Por lo pronto hay una mala, muy mala señal en el asunto de los cadáveres localizados en Maltrata porque está la sospecha de que dos de las cuatro víctimas habrían sido “desaparecidas” por elementos de la Secretaría de Seguridad Pública estatal.  Se trata de los hermanos Irving y Bryan Reyes Martínez, de 22 y 26 años, que eran originarios de Mariano Escobedo.

El pasado 5 de agosto, ambos fueron sacados de su domicilio por agentes de la SSP y desde entonces no se les volvió a ver hasta que sus cuerpos despedazados aparecieron dentro de las bolsas arrojadas cerca de la autopista a Puebla. Su padre denunció la detención ilegal de sus hijos en la colonia 21 de Octubre y señaló directamente a la Policía Estatal.

A esto se suma la sospechosa prisa de la SSP para desmentir que los cuerpos localizados en Maltrata fueran de veracruzanos, sino que se trataban de personas ajenas a la Entidad, según el comunicado oficial. Se intentó engañar a la opinión pública, pues el reporte forense identificó a las cuatro víctimas como veracruzanos. Los de Mariano Escobedo y los otros dos eran, al parecer padre e hijo, originarios de la colonia Modelo, en Río Blanco.

Además de que los policías estatales están señalados de “desaparecer personas” al igual que se hacía en el sexenio duartista también es preocupante que se haya retomado la vieja práctica de tratar de ocultar la realidad con mentiras, como en la fidelidad cuando se alegaba que a Veracruz “venían a tirar muertos” de otros estados. La pregunta es dura: ¿de quiénes deben cuidarse los veracruzanos, de los delincuentes o de los policías?

LAGARTIJAS Y TETERETES

Asunto de ciencia política. El espécimen está desdentado, bueno con algunos colmillos rotos, cojea por la vejez y quedó descamado tras la tunda recibida en las últimas elecciones -las del 2018-, pero el dinosaurio tricolor -o ‘Prinosaurio’- no es un senil moribundo ni ha dejado de ser un carnívoro voraz. Todavía puede dar coletazos y lanzar dentelladas, aunque lo más peligroso es su capacidad de mutación para regenerarse o, mejor dicho, para clonarse.

El Partido Revolucionario Institucional (PRI) no está muerto -en política no existen los fallecidos- ni mucho menos.
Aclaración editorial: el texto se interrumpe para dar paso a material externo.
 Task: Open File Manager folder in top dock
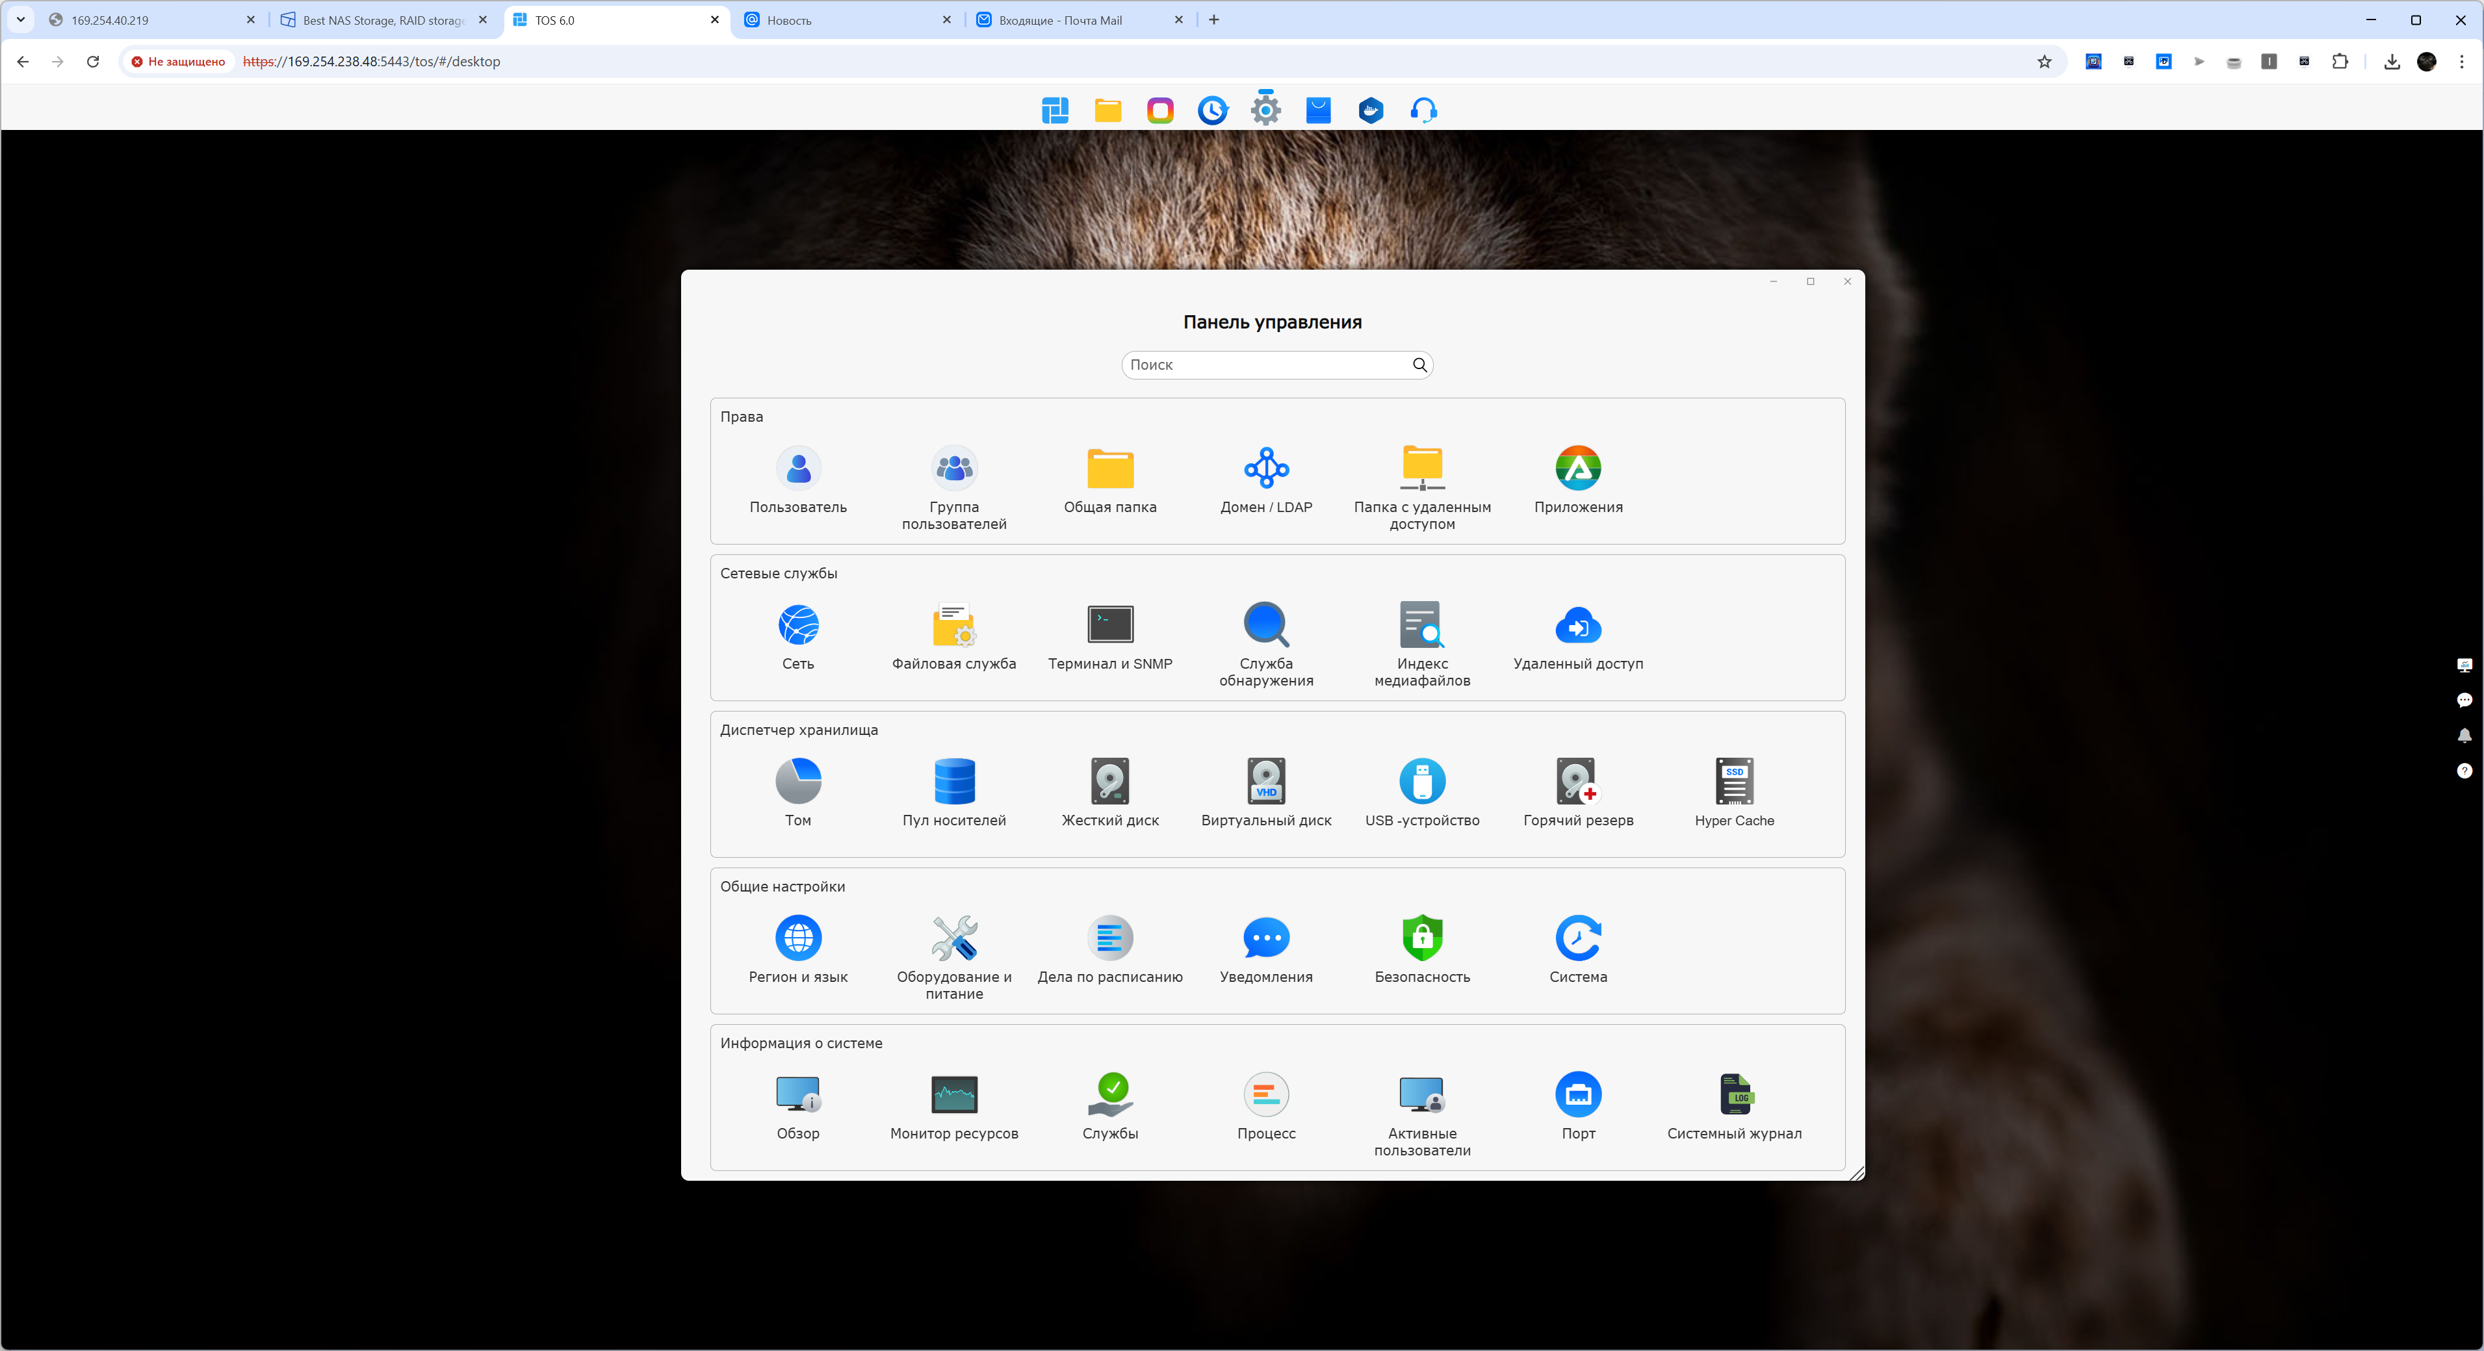[x=1108, y=110]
Está, sí, muy maltrecho y será muy difícil que a mediano plazo llegue a recuperar la confianza y el voto de los ciudadanos, pero ahí sigue como instituto político, el tercero en el País, y proveyendo de mentes operadoras, sufragios y mañas a su clon, el Movimiento Regeneración Nacional (Morena).

Lo que hizo por ocho décadas el PRI ahora lo reproduce Morena. Es más, los estudiosos afirman que es muy marcada la añoranza del tabasqueño López Obrador por el viejo priismo y busca hacer de Morena el nuevo “Partido de Estado”, así como restaurar la presidencia imperial que ejerció el tricolor con tanta eficacia que el escritor peruano, Mario Vargas Llora, inmortalizó la deducción de que en México existía “la dictadura perfecta”.
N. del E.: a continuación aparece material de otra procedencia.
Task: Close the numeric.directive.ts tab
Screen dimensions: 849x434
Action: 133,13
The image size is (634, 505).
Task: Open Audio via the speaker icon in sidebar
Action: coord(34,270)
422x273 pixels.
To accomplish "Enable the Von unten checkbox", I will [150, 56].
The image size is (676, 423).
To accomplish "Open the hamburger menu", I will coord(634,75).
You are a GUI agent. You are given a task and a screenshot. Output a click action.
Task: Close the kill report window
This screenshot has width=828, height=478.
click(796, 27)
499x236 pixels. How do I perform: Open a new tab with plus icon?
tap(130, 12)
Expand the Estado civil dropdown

Pues este PRI octogenario y en apuros realizó ayer domingo y por primera vez en su historia unos comicios internos para renovar el Comité Ejecutivo Nacional (CEN) y a ellos fueron convocados 6 millones 764 mil 616 militantes–155 mil 632 son veracruzanos-. Es, sin duda, jornada histórica por el inédito ejercicio de democracia interna y lo será por el resultado, aunque éste no sea una sorpresa.
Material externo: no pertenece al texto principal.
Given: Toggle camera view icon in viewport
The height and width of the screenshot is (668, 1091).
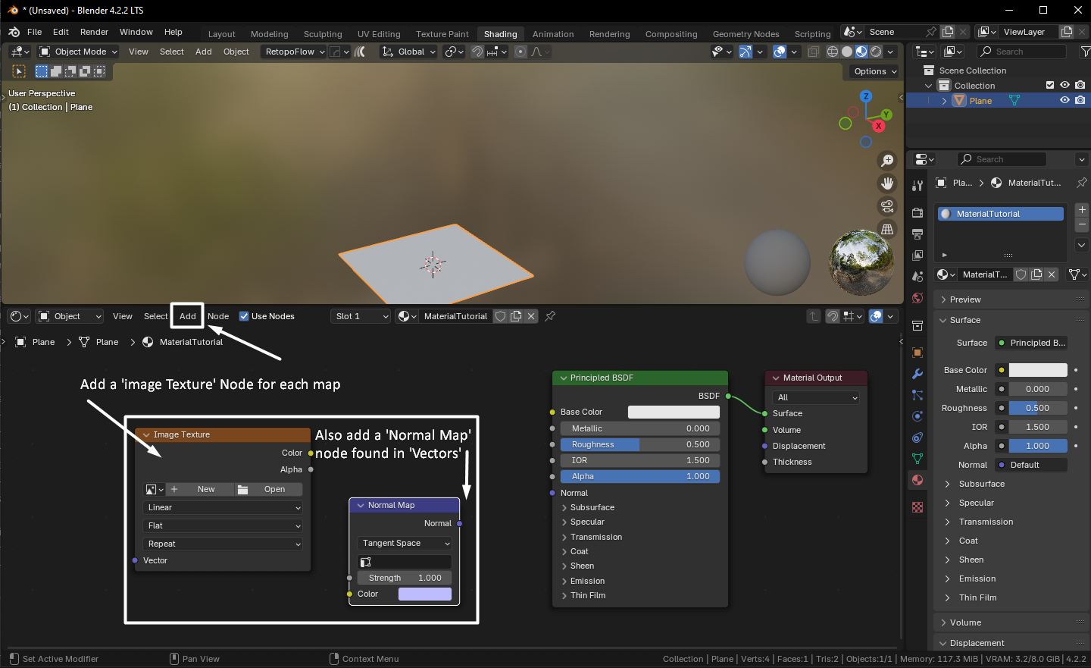Looking at the screenshot, I should [886, 206].
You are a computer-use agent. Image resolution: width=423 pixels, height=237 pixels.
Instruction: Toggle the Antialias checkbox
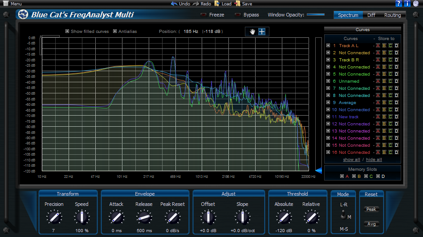click(115, 32)
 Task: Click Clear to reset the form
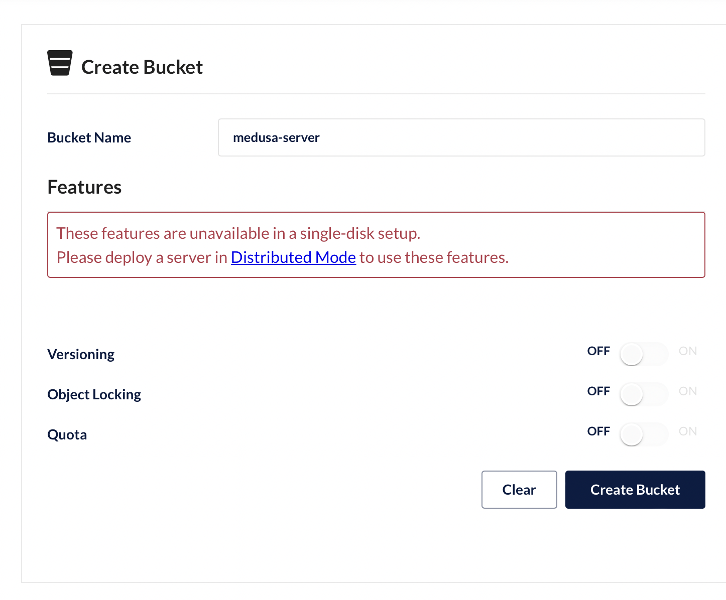519,490
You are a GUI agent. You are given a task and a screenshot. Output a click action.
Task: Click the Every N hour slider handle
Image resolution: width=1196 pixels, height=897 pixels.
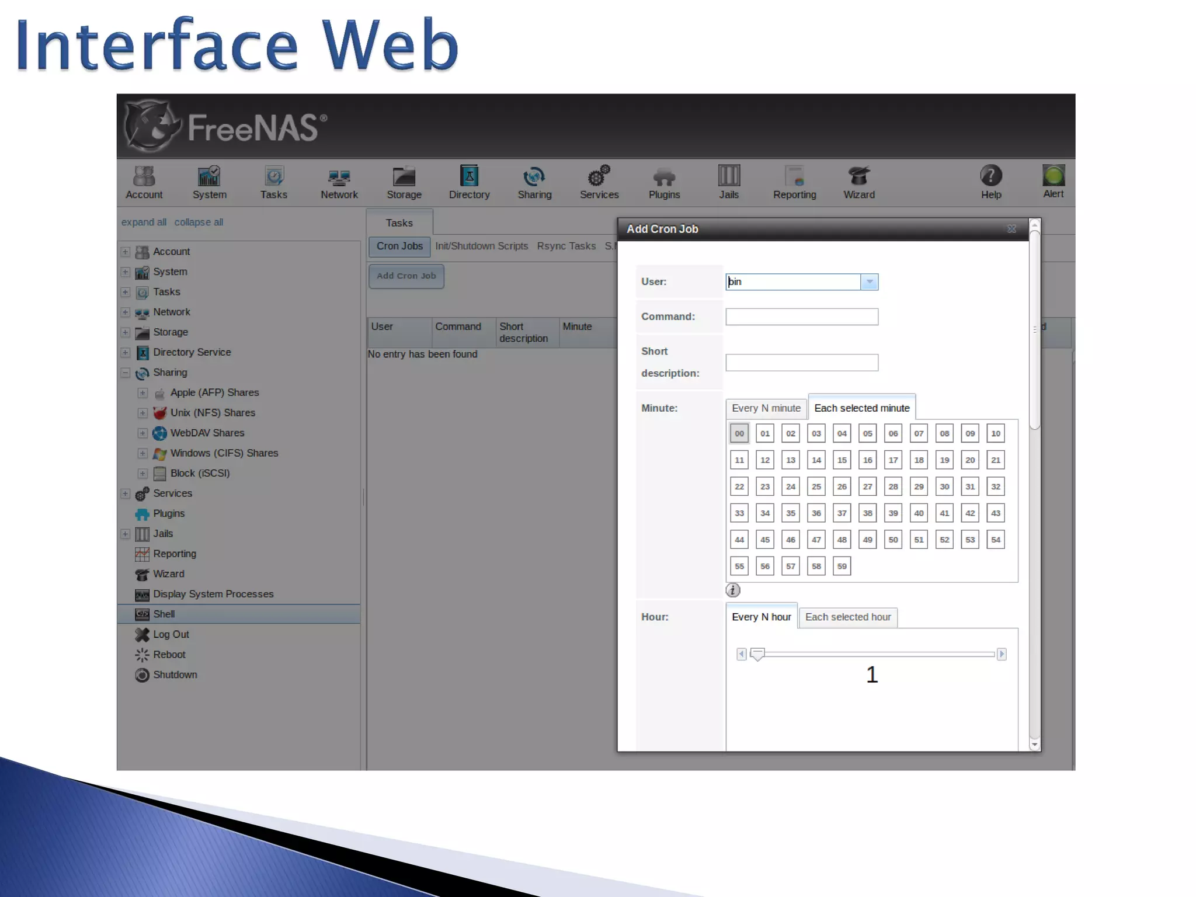click(x=757, y=654)
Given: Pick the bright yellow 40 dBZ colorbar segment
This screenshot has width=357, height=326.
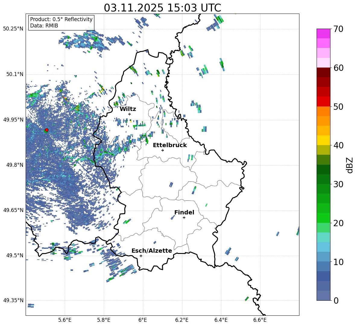Looking at the screenshot, I should (x=324, y=140).
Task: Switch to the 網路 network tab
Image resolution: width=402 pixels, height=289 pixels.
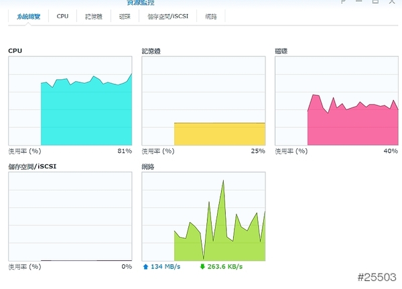Action: pyautogui.click(x=211, y=16)
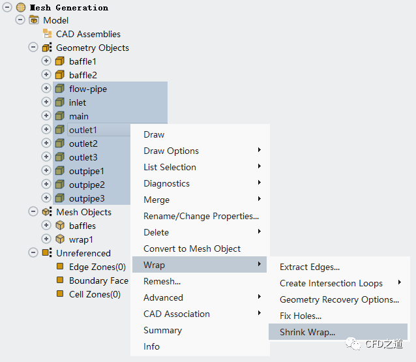This screenshot has height=362, width=416.
Task: Collapse the Unreferenced section
Action: tap(33, 253)
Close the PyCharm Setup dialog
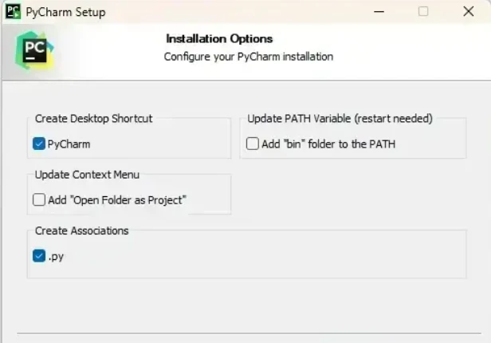Viewport: 491px width, 343px height. 469,12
La ortodoxia no se rompe en ese partido tan vetusto y mañoso porque desde antes de las votaciones ya se deduce al ganador: Alejandro Moreno Cárdenas, ex gobernador de Campeche y sobre quien se volcó la tradicional ‘cargada’ de gobernadores, legisladores e integrantes de las altas esferas de ese partido. Sus dos competidoras, la ex gobernadora de Yucatán, Ivonne Ortega, y la veracruzana Lorena Piñón tienen oportunidades reducidas.

En especial, Lorena Piñón cuyo apellido debería ser Patiño porque es una especie de marioneta que se prestó a la farsa para dar un toque de pluralidad en la contienda tricolor, pero no representa nada y a nadie. No tiene grupo político, no tiene doctrina ideológica mucho menos proyecto directivo. Es una pieza utilitaria y muy menor.

Claro, el resultado será indicador. Ganará Moreno Cárdenas conocido como “Alito”, aunque ya el sobrenombre varío a “Amlito” porque representa los intereses de Morena y el lopezobradorismo en el viejo partido tricolor. Valga la cacofonía, Moreno es Morena, su llegada a la cúpula tricolor es con la bendición presidencial.